==== Record list ====

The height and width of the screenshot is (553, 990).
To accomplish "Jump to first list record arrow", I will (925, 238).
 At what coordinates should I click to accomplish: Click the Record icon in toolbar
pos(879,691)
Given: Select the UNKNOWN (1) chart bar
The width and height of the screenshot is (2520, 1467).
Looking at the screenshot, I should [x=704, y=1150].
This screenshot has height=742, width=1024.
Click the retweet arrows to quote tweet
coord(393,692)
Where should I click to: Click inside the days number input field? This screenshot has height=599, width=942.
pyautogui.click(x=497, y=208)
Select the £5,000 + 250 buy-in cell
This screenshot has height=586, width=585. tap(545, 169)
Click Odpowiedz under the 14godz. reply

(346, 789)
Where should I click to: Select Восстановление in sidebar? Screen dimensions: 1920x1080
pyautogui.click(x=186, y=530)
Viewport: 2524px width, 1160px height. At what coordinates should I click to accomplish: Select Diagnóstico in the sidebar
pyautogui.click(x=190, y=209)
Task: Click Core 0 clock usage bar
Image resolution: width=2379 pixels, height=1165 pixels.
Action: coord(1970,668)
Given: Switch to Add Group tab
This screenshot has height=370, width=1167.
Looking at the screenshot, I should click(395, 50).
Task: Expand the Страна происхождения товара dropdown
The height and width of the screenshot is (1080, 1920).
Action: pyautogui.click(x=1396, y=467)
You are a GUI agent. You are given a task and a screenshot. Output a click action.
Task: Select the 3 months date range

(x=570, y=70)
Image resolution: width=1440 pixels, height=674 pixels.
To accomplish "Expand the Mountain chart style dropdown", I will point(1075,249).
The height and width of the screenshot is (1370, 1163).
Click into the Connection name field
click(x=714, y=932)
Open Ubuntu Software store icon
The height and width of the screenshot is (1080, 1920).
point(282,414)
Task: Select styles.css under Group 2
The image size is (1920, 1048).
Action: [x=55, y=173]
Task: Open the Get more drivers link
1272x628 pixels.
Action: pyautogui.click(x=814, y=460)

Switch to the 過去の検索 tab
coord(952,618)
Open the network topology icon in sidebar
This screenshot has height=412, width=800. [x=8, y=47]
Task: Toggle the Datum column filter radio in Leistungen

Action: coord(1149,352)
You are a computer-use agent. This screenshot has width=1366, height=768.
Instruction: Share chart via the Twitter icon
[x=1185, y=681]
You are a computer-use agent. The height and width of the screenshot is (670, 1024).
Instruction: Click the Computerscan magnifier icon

====

» What you need to do: Arrange the lines of the data above as a Markdown table with two columns, Row and Line, leaving out blank lines. Start at the line that contains "The height and width of the screenshot is (1370, 1163)." and end after the line that contains "point(282,414)".

» Exercise solution:
| Row | Line |
|---|---|
| 1 | The height and width of the screenshot is (1370, 1163). |
| 2 | Click into the Connection name field |
| 3 | click(x=714, y=932) |
| 4 | Open Ubuntu Software store icon |
| 5 | The height and width of the screenshot is (1080, 1920). |
| 6 | point(282,414) |